I did a yoga video on Youtube with Adriene early in my chemo where she gave the mantra "I am connected to all things with love and kindness". Tears sprang up, and I realised that would do me for an afterlife, and this phrase (or just its first clause) was even something I could imagine putting on my memorial on 'my' tree in the burial woodland. Having those things become clear for me was helpful, as it sort of provided me with a very solid sense of spirituality that I hadn't pondered for a long time. It also enabled me to draw a relatively comfortable line under the mortality stuff and get on with attempting to live.

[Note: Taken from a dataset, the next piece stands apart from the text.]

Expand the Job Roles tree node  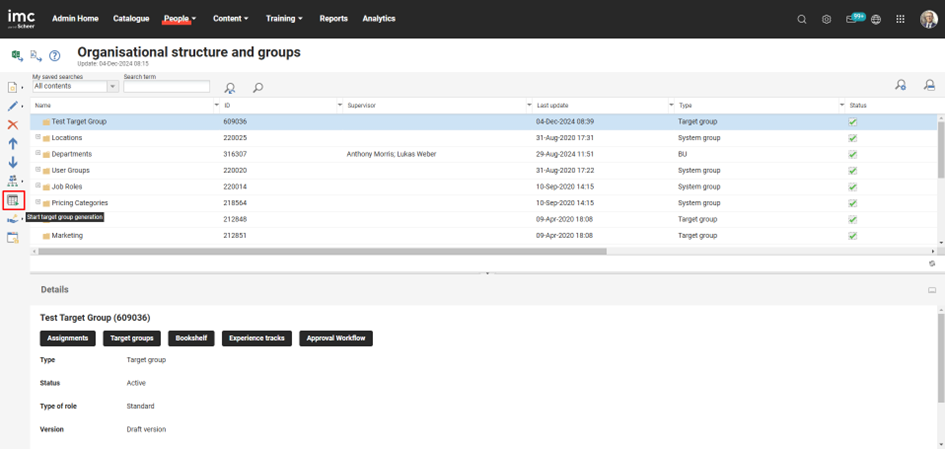pos(38,186)
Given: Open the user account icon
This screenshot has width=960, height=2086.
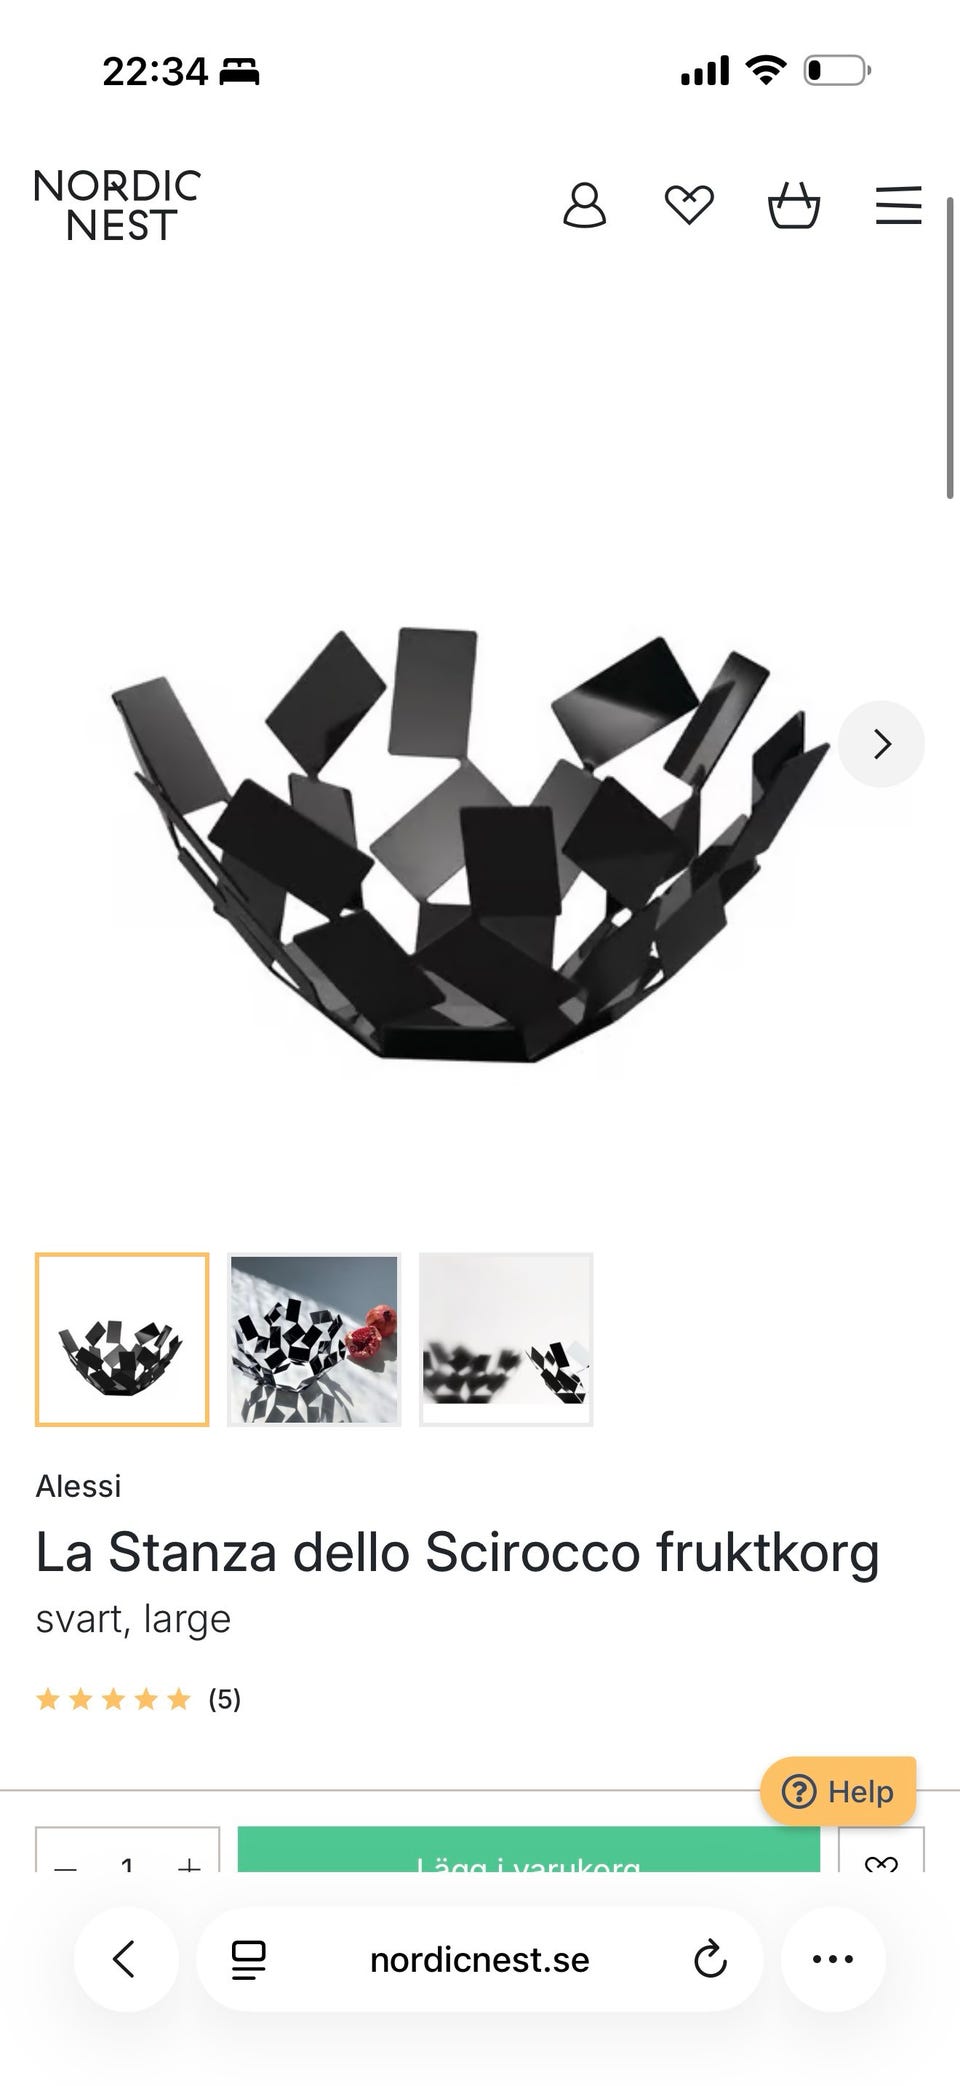Looking at the screenshot, I should [584, 206].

So, there are a few things I hope for. I hope I live long enough to get my children further into adulthood, to give them an easier transition into the rest of their lives without me. It's not that I consider myself indispensable to them, but we're all quite intimately entwined with each other, they are still young, and I want to be around a bit longer for them. I got them successfully to the ages of 15 and 19, but I hope for more for their sake, and for my sake that I get to see more of them, because they are great.
I also hope I live long enough to get enough meaningful time with my husband, that is not characterised by survival mode. We have been together for almost exactly ten years now, seemingly always lurching from one challenge to another. We have spent far too much of these ten years waiting for the time after the challenge, only for another one to pop up. I want us to get to experience at least some of the privacy and coupledom phase of relationships, that life has so far cheated us out of. He's great, and we deserve it.
Finally, of course, I hope I get enough time to do something that can be called "my life's work" that is just for my own sake. And ideally, leave something in this world apart from my PhD and my children, that others can benefit from. It might be a novel or two, or some music. I'd also like to find a way to scrape a living that doesn't make me feel like I'm selling my soul for someone else's project.
The first step of this has been to try to start writing again. I stopped writing for many years. I moved my website away from WordPress as part of leaving my old workplace as thoroughly as I could, and to signal my misalignment with that project. So, it's currently hosted on Ghost.
I moved my old blog posts here as well, so anybody reading back can now see where I stopped in 2015 (and, a lot of my naïveté and youth is on show in those old posts!). I mostly stopped blogging because I was involved in family court proceedings where some bits of my writing were used, and it totally dried up my desire to blog publicly. I tried to restart blogging in 2020, without success, mainly because I was too deeply invested in my job in the years 2020-25. Hopefully this is another 'new' 'new start for me and writing, which I've always considered a fundamental part of who I am.